In After Reset RPG: During your travels through the State of Eagle and the Great Desert you'll come across small settled societies who have no problem defending themselves from marauders and raiders. You'll also witness the birth of one of the global factions of the new world – the New Confederacy. You'll come across the united tribes of the Indian Alliance. And yes, you'll find raiders. But not cool bandits like you see in popular media. People who become raiders and marauders don't come from good backgrounds. The structure of these opportunistic groups will largely remind you of small wild bands of the early Wild West. At the same time, you'll also come across societies, completely built on evolved and adapted "prisoners" concepts.
MYTH #12: PERSONAL HAREMS
Myth: Being physically stronger, and having a lot of endurance and bravery, surviving men will become objects of desire for all women they come across. Men who have survived the apocalypse will dominate, form their own personal harems, fuck whoever they want and those who don't submit will be taken by force and kept in chains. Gender relations will revert to their primitive form.

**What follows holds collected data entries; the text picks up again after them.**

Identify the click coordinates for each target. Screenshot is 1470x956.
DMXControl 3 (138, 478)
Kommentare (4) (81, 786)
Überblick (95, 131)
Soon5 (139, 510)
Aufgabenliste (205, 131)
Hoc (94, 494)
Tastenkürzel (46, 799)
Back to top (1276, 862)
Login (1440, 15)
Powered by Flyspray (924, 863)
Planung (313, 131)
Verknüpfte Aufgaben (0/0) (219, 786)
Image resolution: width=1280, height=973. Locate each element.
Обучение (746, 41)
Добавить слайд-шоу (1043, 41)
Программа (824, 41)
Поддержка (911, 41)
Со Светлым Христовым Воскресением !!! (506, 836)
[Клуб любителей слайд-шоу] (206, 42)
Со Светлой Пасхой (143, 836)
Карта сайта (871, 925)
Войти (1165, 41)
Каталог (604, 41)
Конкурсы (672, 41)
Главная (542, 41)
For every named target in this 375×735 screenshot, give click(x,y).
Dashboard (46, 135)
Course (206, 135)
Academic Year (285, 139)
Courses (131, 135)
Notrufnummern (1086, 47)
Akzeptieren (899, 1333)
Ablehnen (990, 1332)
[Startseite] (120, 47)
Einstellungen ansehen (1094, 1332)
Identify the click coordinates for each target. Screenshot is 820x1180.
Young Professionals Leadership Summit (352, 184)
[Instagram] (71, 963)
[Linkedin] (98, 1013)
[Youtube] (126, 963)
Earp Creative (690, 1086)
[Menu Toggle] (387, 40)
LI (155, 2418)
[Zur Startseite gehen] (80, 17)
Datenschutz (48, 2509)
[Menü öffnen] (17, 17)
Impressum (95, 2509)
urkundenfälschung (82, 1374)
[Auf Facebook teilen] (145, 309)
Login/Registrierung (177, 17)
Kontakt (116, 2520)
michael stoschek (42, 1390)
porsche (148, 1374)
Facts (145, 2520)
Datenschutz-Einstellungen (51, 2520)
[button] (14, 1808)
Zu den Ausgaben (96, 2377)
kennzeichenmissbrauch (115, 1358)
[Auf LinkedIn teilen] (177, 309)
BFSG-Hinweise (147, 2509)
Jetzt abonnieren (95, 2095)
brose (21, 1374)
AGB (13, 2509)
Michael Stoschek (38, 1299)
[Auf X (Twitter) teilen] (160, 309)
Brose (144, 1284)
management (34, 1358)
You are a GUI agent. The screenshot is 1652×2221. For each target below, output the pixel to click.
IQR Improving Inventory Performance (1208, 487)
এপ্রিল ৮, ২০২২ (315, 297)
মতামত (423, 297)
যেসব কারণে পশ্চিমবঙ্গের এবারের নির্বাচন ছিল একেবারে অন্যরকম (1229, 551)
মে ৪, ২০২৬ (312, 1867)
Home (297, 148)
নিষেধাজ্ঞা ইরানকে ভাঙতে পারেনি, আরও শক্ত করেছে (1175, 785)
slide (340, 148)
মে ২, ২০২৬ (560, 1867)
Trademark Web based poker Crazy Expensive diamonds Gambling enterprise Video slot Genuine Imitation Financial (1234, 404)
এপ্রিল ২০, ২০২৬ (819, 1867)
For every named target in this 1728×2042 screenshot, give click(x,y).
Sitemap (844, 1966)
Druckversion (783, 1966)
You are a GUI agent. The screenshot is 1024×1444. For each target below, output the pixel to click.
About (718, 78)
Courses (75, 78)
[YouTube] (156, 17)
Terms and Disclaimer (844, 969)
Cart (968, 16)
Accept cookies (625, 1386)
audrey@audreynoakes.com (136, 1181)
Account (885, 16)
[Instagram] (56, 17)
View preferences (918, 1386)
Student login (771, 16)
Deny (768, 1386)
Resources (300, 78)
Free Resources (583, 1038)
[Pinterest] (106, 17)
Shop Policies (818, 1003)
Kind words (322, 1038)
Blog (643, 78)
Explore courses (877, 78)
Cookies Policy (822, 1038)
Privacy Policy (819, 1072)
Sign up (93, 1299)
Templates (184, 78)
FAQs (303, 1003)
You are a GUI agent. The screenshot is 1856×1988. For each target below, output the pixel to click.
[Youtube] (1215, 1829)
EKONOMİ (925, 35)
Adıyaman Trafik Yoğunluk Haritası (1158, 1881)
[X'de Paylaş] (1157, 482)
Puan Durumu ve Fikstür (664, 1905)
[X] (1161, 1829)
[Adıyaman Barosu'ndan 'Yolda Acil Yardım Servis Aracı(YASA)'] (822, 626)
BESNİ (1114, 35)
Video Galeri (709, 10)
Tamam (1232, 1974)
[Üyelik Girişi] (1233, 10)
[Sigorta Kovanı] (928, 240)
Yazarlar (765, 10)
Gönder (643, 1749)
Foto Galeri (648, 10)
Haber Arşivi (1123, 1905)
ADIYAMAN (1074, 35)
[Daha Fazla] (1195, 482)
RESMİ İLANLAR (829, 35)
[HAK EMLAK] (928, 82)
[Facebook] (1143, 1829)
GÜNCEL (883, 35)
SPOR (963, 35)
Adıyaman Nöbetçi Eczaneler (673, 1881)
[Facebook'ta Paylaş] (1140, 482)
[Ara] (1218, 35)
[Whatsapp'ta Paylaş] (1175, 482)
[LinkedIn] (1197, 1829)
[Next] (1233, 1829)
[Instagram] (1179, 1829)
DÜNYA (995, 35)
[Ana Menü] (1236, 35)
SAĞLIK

Reality: In sociology and ethnography it is well known that gender roles even in primitive societies are not the same from group to group, and they depend on each group’s level of economic development as well as their societal norms. During the apocalypse and in the first few years after it, a large part of the population will really die, and women are just as likely to die as men. Even slightly more likely due to their position serving men in modern society prior to the cataclysm. If anarchy comes, the first few years create the real possibility of a patriarchal alpha mindset, all the same in the time to come they will be restricted to non-natural selection. There are noteworthy social experiments in history about this issue. For example, during the Second World War, a group of women and one man were cut off from the mainland on an island in the Pacific. The man quickly oriented himself, hoarded all the food supplies, armed himself and declared all women his property. He set up a harem and an order for seeing his concubines. During the first "wedding night" the first girl simply slit his throat and the women began living together in peace, waiting to be rescued by friendly forces.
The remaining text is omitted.